Despite rising interest rates and high inflation, the banking sector is doing well on the back of a recovering economy, said market daily Business Standard in a report. The last couple of quarters indicate credit demand is picking up and Return on Assets (RoA) is more than acceptable at the moment. The PSU bank pack may be more interesting at the moment simply due to being valued at far lower multiples than the private banks, BS said.
In terms of index valuations, the Nifty Private Bank index is at a current price to earnings or PE of slightly over 16 times (x) while the Nifty PSU Bank index is at a current PE of about 9x. This is despite strong outperformance by the PSU Bank index, which is up 50 percent in the last 12 months while the private bank index is up 16.8 percent, said the report.

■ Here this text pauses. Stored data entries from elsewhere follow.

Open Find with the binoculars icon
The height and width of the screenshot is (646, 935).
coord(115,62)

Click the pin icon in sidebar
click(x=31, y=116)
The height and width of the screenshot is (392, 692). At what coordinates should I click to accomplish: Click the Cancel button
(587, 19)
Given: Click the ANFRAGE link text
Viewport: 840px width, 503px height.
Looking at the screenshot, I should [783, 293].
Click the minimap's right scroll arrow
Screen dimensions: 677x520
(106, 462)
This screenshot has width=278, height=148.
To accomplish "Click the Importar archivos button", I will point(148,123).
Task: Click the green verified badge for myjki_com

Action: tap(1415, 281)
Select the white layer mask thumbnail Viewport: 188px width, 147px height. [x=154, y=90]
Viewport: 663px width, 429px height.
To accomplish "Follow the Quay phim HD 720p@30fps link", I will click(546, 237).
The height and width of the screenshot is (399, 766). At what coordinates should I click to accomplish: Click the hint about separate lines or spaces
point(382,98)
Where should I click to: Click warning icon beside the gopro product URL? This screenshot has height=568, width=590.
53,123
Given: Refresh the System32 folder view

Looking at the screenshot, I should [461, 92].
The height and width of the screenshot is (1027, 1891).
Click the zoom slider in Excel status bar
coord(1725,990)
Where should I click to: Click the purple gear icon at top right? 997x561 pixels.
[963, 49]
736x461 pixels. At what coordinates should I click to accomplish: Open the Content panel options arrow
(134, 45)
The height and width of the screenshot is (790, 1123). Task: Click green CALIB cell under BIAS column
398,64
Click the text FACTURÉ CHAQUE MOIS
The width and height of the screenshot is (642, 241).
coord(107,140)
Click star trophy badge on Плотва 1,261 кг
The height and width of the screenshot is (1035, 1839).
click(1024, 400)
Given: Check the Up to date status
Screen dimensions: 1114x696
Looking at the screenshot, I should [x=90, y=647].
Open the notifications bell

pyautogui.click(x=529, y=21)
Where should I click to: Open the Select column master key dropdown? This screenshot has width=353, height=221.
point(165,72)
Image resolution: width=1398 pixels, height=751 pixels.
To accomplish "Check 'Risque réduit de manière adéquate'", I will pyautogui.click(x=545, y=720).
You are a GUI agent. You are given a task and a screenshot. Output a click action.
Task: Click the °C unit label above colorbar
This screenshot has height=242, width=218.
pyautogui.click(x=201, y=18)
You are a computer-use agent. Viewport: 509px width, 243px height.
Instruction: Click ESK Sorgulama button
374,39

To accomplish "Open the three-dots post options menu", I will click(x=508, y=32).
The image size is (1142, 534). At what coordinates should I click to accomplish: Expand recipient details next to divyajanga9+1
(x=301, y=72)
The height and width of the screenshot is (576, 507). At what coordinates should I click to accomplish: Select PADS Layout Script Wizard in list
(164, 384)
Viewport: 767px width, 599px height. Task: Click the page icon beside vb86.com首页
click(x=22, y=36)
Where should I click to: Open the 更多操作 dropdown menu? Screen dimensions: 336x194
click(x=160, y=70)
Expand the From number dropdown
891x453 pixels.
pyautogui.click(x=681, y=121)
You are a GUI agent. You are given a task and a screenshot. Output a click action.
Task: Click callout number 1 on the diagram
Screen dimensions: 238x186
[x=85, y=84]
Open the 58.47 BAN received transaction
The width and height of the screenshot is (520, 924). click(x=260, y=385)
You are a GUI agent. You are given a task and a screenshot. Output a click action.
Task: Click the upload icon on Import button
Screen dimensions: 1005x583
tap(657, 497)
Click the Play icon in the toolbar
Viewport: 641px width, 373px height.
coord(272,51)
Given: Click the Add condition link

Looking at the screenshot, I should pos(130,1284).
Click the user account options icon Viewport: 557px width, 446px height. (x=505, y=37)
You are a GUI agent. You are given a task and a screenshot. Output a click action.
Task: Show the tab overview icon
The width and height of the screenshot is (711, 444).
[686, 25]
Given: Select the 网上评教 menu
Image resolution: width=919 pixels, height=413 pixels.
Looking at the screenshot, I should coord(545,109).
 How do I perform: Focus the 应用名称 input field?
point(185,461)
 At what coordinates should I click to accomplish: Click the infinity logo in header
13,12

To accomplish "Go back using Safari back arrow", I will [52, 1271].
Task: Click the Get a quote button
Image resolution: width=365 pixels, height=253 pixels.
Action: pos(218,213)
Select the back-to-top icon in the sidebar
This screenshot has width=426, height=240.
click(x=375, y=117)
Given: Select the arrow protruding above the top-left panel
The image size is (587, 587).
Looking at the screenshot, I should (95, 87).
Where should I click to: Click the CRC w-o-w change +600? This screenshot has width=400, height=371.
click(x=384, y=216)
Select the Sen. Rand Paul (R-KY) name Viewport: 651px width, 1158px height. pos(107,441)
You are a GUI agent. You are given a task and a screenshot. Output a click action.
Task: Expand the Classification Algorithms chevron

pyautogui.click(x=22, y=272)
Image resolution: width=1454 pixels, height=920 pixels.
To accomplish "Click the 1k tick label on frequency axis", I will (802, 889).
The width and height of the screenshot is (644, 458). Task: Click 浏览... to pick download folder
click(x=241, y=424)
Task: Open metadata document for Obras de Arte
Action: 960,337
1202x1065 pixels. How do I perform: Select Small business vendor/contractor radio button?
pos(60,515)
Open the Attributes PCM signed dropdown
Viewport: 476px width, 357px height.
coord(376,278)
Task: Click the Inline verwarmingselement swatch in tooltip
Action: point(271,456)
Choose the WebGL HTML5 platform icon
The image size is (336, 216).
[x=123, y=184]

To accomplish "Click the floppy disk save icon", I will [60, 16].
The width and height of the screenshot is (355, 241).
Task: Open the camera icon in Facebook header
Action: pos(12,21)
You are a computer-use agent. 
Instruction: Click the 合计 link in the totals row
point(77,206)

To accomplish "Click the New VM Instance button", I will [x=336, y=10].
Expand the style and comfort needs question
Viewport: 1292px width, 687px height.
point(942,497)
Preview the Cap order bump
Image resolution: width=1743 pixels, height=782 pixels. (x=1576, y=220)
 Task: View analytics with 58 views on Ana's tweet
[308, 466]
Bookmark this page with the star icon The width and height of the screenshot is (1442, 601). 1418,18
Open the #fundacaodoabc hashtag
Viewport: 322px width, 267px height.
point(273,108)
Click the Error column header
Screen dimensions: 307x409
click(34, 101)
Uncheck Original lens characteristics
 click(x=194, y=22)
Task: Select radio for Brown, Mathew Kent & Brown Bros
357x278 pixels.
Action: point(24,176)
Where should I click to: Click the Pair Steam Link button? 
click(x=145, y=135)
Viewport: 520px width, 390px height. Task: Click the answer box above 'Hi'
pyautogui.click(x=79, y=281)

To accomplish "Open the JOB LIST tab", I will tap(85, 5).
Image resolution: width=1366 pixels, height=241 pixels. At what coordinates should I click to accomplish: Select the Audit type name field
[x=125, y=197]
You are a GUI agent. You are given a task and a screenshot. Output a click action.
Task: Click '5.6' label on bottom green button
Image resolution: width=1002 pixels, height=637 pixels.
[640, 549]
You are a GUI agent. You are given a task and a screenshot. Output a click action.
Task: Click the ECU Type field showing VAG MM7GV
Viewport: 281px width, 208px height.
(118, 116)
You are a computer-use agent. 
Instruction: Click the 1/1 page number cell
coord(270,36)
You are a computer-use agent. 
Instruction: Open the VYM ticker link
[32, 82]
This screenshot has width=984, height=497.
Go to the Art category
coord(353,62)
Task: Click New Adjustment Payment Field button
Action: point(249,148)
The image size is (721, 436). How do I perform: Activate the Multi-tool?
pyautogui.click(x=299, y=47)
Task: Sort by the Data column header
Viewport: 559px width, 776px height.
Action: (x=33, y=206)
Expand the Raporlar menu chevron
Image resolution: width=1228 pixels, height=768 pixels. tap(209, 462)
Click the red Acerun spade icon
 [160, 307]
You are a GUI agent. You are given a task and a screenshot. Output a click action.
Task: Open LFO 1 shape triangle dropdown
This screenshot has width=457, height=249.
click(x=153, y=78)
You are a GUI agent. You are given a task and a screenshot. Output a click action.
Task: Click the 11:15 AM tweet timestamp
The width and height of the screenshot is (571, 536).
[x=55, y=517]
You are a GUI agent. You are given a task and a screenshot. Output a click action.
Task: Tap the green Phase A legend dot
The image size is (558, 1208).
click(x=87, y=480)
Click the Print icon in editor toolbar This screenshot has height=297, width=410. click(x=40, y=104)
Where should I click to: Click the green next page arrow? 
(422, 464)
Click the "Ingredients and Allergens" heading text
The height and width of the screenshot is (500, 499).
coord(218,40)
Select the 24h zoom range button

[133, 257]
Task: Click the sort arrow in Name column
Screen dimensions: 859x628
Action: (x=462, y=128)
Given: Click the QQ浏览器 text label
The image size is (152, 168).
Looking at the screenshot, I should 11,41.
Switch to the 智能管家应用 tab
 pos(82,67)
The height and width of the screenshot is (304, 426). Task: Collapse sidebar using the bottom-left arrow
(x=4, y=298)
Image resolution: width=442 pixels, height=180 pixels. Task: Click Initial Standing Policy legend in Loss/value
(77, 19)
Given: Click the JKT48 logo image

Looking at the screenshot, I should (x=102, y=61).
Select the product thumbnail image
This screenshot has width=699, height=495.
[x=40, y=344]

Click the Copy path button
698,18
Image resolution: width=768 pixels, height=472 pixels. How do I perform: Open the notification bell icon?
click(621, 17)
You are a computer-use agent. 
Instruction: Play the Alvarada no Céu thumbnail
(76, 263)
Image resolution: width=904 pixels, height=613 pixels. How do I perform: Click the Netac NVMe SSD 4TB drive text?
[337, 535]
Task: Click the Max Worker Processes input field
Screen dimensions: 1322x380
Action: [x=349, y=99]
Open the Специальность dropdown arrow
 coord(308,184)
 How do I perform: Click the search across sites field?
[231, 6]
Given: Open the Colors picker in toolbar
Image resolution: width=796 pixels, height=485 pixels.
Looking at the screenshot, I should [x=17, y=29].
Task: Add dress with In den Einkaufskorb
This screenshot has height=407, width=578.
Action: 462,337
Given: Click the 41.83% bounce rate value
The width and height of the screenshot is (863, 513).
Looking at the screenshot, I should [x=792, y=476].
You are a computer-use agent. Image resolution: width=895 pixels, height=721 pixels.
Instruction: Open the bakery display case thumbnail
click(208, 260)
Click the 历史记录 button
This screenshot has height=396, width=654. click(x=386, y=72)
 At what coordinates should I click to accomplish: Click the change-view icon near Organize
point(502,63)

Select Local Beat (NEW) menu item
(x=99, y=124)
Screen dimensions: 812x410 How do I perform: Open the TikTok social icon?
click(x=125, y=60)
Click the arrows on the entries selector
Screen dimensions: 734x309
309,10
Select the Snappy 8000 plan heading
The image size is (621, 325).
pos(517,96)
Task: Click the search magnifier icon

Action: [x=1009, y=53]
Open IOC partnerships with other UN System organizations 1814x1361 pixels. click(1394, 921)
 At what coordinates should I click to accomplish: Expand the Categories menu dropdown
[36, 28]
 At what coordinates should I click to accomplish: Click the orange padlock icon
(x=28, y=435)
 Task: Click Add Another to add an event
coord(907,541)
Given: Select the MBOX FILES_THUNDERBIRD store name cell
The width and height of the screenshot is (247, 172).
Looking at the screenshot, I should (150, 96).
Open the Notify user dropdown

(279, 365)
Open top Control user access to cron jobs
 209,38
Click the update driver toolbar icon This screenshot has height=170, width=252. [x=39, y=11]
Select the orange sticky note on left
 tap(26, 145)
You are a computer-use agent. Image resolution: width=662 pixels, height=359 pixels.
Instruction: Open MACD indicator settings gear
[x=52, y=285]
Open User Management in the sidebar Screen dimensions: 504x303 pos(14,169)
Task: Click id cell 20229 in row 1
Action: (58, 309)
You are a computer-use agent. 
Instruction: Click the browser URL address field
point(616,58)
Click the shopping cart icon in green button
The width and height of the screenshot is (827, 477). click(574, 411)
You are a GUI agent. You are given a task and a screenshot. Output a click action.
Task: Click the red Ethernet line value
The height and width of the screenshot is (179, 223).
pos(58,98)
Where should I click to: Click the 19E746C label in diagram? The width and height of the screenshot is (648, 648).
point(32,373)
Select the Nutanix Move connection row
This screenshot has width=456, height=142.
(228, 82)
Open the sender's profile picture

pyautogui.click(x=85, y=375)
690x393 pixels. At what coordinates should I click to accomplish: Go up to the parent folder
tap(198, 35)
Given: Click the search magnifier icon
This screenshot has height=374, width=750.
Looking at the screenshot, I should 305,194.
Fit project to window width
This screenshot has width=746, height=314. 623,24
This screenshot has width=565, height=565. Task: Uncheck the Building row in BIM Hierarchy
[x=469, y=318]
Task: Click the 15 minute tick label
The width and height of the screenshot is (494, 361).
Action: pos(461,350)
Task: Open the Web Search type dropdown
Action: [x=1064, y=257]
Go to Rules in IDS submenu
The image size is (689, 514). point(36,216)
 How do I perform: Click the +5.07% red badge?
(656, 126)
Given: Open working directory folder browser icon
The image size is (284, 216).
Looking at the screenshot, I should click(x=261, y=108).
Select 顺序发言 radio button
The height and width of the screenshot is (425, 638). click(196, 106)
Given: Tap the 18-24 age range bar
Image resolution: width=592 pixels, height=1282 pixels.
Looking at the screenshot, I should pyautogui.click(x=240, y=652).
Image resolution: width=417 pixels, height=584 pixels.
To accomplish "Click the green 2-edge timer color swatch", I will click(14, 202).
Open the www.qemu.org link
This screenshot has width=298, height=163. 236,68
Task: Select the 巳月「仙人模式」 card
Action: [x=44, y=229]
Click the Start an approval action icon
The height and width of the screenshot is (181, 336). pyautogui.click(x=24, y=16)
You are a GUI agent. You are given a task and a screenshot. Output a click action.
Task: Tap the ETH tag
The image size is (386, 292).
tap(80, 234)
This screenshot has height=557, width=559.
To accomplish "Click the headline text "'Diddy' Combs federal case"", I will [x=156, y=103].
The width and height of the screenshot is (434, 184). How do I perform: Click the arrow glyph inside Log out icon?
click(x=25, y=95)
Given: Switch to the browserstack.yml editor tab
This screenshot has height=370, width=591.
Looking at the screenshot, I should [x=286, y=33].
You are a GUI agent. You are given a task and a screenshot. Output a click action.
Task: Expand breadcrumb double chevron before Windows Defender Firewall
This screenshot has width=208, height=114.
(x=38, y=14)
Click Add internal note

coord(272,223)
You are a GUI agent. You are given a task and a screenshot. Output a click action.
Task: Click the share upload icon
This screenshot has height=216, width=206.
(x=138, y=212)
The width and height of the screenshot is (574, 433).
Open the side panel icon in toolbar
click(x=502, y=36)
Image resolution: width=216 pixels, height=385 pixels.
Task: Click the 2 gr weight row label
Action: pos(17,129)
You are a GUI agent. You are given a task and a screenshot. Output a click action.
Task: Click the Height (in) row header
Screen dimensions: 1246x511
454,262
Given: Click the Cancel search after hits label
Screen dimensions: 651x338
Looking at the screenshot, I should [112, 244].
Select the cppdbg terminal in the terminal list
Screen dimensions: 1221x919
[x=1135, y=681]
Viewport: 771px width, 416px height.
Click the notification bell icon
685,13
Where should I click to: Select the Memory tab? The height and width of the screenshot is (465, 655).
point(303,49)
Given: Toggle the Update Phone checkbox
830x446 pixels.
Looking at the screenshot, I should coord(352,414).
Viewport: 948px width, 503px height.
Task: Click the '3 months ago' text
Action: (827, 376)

The entire sector has beaten the Nifty (up 6 percent in the same period) comfortably – the Bank Nifty is up 16.6 percent, it added.
On an incremental basis, the January credit growth moderated but stayed positive. The industrial segment’s credit growth was stable at 8.7 percent YoY, but lending to the NBFC (non-banking financial companies) segment moderated and hit a 4-month low at 31 percent YoY and was down 2.5 percent month-on-month (MoM). In the retail segment, growth was sustained by high-yielding unsecured loans and vehicle finance, said the BS report.
However, one negative is weak deposit growth, which is prompting upward repricing of deposit rates with the loan-deposit (LD) ratio rising to the above 75 percent mark. PSU banks have lower LD ratios compared to the larger private banks, which are edging into the 90 percent zone, it said.
Net interest margins (NIMs) were up through Q3 but are likely to moderate going forward as a result of this. There’s been reasonable growth in non-interest income and asset quality remains good and both gross and net non-performing assets (NPAs) have dropped across the board. PSU banks have more improvement in this regard because they also have higher bases for NPAs, as per the report.
However, PSU banks have seen sharper corrections in 2023, largely due to Adani exposures. Among the 12 PSBs in the Nifty PSU Bank, most have credit growth in the range between 12 percent and 22 percent, added the report.